Der Abstand zwischen Finanzmarkt und Realwirtschaft macht sichtbar, wo der Staat versagt. Wer 2026 ernsthaft Wachstum will, muss Kapital mobilisieren und in die richtigen Bahnen lenken: Durch echten Wettbewerb, Entbürokratisierung, durch steuerliche Anreize für Eigenkapital und durch einen Arbeitsmarkt, der Leistung ermöglicht statt verhindert. Ein Markt, der Vermögensaufbau zulässt. Gerade darin liegt der erste Weckruf für Strukturreformen.

Der zweite kommt vom nördlichen Nachbarn.
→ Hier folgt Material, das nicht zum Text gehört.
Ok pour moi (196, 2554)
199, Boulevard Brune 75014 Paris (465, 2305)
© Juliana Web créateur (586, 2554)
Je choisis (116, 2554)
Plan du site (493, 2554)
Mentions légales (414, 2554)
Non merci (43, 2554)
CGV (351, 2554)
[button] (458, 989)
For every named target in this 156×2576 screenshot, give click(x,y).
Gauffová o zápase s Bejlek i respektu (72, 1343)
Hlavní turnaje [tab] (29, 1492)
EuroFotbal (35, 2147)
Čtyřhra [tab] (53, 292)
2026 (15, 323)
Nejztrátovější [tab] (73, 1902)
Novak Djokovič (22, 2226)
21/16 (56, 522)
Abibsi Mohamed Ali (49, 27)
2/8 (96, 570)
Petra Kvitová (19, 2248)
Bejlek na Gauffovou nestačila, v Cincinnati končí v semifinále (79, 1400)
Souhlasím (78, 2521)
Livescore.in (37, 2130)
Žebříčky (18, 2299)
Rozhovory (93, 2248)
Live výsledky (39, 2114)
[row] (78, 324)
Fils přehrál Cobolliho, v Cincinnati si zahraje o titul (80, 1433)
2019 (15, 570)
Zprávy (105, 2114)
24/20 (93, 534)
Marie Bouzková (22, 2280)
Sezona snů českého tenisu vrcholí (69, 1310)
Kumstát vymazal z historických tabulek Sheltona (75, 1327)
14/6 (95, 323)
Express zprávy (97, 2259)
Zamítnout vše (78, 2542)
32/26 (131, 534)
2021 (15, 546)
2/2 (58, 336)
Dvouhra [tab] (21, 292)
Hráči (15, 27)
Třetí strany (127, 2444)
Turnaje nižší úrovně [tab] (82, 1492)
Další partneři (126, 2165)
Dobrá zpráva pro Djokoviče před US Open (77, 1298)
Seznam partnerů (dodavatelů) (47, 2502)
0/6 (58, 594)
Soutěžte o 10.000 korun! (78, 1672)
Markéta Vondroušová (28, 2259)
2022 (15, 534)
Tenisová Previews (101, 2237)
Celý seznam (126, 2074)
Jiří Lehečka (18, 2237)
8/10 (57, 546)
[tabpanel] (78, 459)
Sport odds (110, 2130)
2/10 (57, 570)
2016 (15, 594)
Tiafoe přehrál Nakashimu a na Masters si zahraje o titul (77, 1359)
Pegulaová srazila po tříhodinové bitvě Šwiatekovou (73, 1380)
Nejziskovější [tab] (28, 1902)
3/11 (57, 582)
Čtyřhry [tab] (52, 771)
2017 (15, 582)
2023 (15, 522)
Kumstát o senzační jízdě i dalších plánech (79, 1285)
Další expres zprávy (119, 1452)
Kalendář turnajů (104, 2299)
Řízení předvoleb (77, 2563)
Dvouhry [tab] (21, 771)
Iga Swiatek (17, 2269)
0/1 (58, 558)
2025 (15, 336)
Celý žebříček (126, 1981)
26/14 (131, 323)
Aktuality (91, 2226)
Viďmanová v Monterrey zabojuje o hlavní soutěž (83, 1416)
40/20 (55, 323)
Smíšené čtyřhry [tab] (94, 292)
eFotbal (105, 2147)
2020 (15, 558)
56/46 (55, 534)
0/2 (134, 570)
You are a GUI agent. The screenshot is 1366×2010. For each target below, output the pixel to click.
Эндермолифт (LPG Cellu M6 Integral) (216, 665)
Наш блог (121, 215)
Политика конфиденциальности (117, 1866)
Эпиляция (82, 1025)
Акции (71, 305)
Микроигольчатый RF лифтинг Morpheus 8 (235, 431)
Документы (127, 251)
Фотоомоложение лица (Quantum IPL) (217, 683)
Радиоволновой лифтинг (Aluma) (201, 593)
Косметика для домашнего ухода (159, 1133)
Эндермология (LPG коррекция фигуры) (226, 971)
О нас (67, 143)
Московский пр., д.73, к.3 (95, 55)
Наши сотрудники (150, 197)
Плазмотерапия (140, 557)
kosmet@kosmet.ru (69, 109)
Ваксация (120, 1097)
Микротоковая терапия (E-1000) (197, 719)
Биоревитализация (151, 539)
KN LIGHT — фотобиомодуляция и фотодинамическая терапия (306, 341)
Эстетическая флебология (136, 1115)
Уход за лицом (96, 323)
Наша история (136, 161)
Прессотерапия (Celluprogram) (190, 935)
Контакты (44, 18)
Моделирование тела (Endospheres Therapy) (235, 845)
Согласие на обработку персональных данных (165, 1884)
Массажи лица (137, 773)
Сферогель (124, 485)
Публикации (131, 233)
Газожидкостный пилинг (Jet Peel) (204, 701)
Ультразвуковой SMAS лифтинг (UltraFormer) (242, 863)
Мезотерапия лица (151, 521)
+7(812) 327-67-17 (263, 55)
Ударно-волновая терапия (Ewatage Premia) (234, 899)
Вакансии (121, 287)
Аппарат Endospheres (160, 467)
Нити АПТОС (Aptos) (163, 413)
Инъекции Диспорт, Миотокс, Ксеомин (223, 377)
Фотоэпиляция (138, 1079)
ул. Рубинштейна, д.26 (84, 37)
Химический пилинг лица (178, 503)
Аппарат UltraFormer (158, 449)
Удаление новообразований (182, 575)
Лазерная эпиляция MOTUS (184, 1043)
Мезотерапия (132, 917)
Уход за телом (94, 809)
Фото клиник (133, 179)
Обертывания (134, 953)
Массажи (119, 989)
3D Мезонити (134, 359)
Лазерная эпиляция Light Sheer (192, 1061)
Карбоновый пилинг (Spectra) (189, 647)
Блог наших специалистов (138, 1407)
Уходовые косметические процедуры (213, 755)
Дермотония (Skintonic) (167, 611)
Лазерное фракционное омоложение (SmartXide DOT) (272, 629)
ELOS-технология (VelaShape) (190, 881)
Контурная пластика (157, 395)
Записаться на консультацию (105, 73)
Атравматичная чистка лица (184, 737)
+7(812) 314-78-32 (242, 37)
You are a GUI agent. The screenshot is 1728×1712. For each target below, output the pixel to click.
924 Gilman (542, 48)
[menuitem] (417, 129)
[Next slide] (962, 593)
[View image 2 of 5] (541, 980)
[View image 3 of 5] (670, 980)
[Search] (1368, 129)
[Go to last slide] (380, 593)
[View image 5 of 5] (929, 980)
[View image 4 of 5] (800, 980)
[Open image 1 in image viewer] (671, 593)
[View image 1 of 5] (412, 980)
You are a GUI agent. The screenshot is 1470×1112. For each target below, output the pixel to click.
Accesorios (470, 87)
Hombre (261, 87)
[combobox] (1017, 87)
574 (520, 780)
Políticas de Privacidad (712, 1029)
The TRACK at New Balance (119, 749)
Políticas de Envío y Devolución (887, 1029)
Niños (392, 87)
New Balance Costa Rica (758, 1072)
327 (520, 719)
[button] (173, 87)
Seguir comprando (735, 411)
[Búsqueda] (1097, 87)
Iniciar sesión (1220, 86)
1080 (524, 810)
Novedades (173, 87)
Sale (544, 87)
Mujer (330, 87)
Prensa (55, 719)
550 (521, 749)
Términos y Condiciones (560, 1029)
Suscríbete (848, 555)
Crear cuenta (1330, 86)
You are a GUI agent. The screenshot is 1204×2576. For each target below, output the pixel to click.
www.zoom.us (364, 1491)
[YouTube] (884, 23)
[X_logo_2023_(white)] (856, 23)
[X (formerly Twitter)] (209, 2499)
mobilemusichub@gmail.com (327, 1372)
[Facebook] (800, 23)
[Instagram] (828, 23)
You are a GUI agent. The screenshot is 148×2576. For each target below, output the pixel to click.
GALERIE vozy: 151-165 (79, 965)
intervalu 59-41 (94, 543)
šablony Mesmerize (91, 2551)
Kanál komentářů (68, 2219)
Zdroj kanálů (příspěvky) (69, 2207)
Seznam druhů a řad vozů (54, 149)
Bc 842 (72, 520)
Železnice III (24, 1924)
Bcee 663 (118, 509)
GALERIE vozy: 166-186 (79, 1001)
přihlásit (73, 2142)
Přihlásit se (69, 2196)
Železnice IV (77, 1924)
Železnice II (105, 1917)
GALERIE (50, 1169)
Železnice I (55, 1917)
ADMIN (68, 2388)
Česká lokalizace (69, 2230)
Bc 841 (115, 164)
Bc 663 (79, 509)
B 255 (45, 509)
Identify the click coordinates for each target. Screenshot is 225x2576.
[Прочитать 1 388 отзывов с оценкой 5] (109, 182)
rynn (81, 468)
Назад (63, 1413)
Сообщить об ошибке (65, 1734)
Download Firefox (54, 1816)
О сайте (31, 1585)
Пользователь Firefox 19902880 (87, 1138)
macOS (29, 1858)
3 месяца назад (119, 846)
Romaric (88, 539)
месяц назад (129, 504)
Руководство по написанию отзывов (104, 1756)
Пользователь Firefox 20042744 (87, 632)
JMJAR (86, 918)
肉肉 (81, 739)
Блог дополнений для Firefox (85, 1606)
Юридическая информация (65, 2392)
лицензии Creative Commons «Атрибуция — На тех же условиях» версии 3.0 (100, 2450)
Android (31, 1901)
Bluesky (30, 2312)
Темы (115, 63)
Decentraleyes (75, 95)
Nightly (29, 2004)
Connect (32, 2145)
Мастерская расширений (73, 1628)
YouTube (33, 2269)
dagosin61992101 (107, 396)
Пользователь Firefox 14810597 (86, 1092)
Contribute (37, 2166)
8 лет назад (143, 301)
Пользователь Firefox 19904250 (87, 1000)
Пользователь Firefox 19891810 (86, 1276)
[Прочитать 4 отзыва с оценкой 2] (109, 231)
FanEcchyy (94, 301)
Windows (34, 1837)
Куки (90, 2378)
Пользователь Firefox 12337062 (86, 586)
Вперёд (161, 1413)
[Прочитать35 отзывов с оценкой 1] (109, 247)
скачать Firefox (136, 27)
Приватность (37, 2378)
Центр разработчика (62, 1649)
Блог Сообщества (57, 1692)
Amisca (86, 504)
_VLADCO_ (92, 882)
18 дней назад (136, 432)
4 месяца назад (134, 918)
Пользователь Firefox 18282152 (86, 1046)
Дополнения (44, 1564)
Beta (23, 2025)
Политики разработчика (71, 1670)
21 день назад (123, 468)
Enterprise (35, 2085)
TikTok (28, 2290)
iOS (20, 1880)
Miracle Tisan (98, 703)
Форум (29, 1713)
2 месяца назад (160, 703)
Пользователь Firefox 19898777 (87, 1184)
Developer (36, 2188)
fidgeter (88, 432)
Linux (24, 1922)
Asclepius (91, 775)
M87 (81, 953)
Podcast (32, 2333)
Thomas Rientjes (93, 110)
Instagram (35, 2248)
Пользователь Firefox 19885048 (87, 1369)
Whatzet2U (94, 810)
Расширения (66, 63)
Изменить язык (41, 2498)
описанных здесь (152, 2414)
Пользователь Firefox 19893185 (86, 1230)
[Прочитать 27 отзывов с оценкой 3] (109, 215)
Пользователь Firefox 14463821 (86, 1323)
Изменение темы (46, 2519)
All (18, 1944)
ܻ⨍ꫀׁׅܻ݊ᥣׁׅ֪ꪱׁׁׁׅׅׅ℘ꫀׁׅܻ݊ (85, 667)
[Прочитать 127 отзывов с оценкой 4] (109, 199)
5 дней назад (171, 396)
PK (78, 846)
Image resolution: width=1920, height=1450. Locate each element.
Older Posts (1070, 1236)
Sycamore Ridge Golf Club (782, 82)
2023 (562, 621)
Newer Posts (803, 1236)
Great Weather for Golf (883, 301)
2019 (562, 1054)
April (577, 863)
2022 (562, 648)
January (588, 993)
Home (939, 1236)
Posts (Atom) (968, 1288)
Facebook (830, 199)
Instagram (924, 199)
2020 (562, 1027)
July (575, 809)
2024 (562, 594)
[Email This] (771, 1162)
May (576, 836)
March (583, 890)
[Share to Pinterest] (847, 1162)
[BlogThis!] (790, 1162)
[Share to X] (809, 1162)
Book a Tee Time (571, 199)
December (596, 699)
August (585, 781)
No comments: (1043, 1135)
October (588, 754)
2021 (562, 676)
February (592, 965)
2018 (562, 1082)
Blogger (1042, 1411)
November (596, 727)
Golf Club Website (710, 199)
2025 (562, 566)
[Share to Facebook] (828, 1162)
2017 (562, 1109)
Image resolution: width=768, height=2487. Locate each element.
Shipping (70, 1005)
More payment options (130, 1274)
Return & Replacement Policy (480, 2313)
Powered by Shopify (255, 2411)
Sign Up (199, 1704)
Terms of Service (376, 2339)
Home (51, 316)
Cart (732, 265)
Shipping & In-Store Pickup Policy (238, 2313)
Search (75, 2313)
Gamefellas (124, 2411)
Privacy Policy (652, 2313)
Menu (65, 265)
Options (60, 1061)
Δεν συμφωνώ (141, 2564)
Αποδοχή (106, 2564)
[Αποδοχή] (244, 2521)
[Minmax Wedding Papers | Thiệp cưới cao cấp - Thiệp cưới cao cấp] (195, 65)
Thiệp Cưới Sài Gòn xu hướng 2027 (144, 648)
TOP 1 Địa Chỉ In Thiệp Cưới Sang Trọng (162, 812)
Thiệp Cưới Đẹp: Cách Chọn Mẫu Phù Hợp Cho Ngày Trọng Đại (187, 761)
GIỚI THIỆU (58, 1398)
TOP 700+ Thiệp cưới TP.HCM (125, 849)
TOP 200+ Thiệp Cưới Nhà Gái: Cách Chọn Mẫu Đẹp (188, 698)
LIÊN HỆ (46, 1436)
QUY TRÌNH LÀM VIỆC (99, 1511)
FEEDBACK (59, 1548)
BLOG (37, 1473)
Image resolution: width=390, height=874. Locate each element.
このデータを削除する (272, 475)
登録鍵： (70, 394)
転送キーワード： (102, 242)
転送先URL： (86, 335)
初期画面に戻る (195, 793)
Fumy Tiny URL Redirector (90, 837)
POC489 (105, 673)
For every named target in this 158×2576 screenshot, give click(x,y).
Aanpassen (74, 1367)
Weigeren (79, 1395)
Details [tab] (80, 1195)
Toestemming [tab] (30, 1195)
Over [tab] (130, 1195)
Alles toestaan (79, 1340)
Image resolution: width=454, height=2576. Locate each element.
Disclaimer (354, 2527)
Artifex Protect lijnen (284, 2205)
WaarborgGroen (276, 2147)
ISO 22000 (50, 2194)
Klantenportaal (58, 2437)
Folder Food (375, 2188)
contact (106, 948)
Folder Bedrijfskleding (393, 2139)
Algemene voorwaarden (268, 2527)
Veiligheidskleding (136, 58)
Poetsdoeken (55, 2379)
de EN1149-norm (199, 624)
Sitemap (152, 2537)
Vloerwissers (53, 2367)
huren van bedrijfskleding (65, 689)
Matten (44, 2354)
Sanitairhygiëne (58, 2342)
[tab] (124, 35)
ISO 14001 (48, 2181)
Auch hier gaukelt der Dax eine Illusion vor. In Wahrheit ist Deutschlands Industrieelite massiv verunsichert. Ideenlos hängt Berlin in den Seilen. Die enge Verbundenheit zwischen den Ländern steht außer Frage. Doch es läge an Österreich, jetzt aus dem wirtschaftlichen Schatten herauszutreten – um sich selbst zu retten. Doch statt sich abzusetzen, kopiert man deutsche Fehler weiter im Kleinformat? Dabei könnte man leicht attraktiver sein: mit einfacherer Verwaltung, wettbewerbsfähiger Besteuerung, verlässlicher Energiepolitik und einer industriefreundlichen Regulierung. Österreich müsste sich als das positionieren, was Deutschland nicht mehr ist: ein berechenbarer, investitionsfreundlicher Produktions- und Innovationsstandort im Herzen Europas. Doch dafür müsste man aufhören, den Inflations-Feuerteufel oder den Staatsquoten-Weltmeister zu geben, mit Abschöpfungs- oder Neiddebatten Investoren zu vergraulen oder sich mit Detailregulierungen zu beschäftigen. Die Rückkehr zur Faktenlage und Leadership helfen dabei ungemein. 2026 wird zeigen, ob Österreich diese Chancen erkennt. Schellhorns Quick-Wins sind gut. Jetzt kommt mit der Industriestrategie echte Arbeit auf uns zu, und eine Schlüsselqualifikation ist gefragt: Mut.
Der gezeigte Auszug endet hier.